▸ Problem to solve
Could you rewrite the data from the line containing "You are a computer-use" down to the line containing "click(x=479, y=18)", both ends included, scaling each click coordinate by 0.75 and rounding to whole numbers with halves going up? Keep all other wording and numbers unchanged, leave out the pictures, and give nothing beyond those lines.

[START Records provided]

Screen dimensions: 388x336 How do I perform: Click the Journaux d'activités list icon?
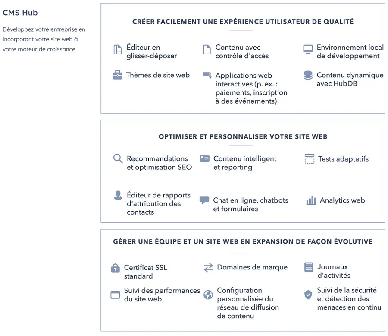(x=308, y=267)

[END Records provided]
[START Records provided]

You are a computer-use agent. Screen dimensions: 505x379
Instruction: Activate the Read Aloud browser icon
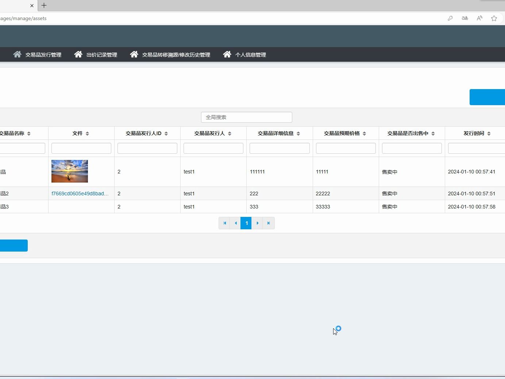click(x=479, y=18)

[END Records provided]
[START Records provided]

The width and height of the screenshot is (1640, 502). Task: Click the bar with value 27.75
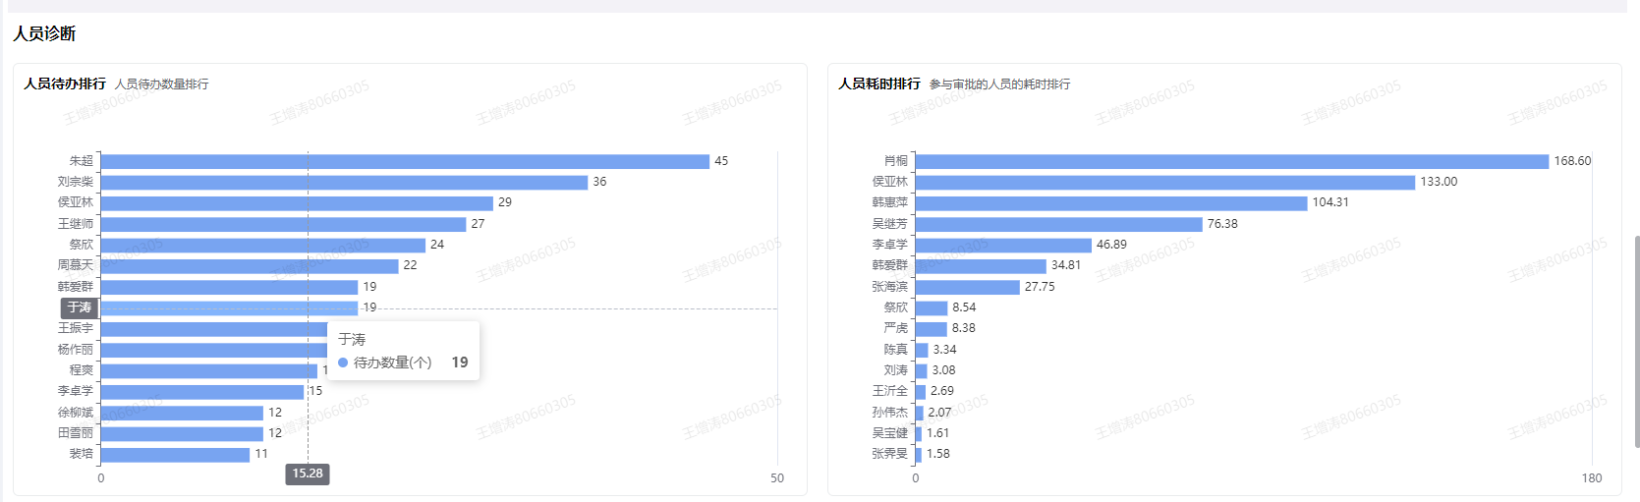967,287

[END Records provided]

▸ Solution for this problem
You are a computer-use agent. Screen dimensions: 505x379
Instruction: Activate the Read Aloud browser icon
click(x=359, y=14)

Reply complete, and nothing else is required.